Apesar da ideia da volatilidade provocada pela especulação de curto prazo, é com o passar dos anos que investimentos na Bolsa de Valores tendem a apresentar ganhos mais consistentes.
Segundo Ivens Gasparotto, chefe de consultoria da Suno, ações de empresas sólidas e de setores essenciais, como energia e infraestrutura, aumentam a segurança desse tipo de investimento. “É improvável que um investimento de longo prazo, de dez a 20 anos, resulte em prejuízo”, diz.
Já no setor de commodities, o investidor tem a possibilidade de se proteger também contra oscilações do câmbio.
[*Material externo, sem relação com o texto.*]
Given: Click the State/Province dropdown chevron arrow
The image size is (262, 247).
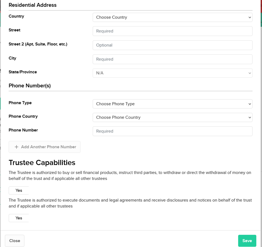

Materiais básicos comercializados nos mercados globais são cotados em dólar, o que permite ganhos mesmo em períodos de desvalorização do real.
Bellangero, da Planejar, diz que o investidor deve dar atenção especial a empresas que são “boas pagadoras de dividendos”. Ele cita como exemplo companhias do setor elétrico.
Diversificação geográfica é outra vantagem do mercado de renda variável. Empresas com operações industriais ou que exportam para diversas regiões do planeta suportam mais facilmente ao longo do tempo crises pontuais em determinadas localidades, como crises políticas, guerras e epidemias.
Destinar ao menos parte da carteira para ações de empresas estrangeiras, sobretudo as listadas na Bolsa de Nova York, amplia tanto a diversificação geográfica quanto a cambial.
Os ETFs (Exchange Traded Funds), fundos que acompanham a variação de índices de ações no exterior, são o jeito mais simples de fazer isso.
Negociados na B3, a Bolsa de Valores do Brasil, esses fundos de índices são acessíveis a pessoas físicas por meio de corretoras de valores domésticas.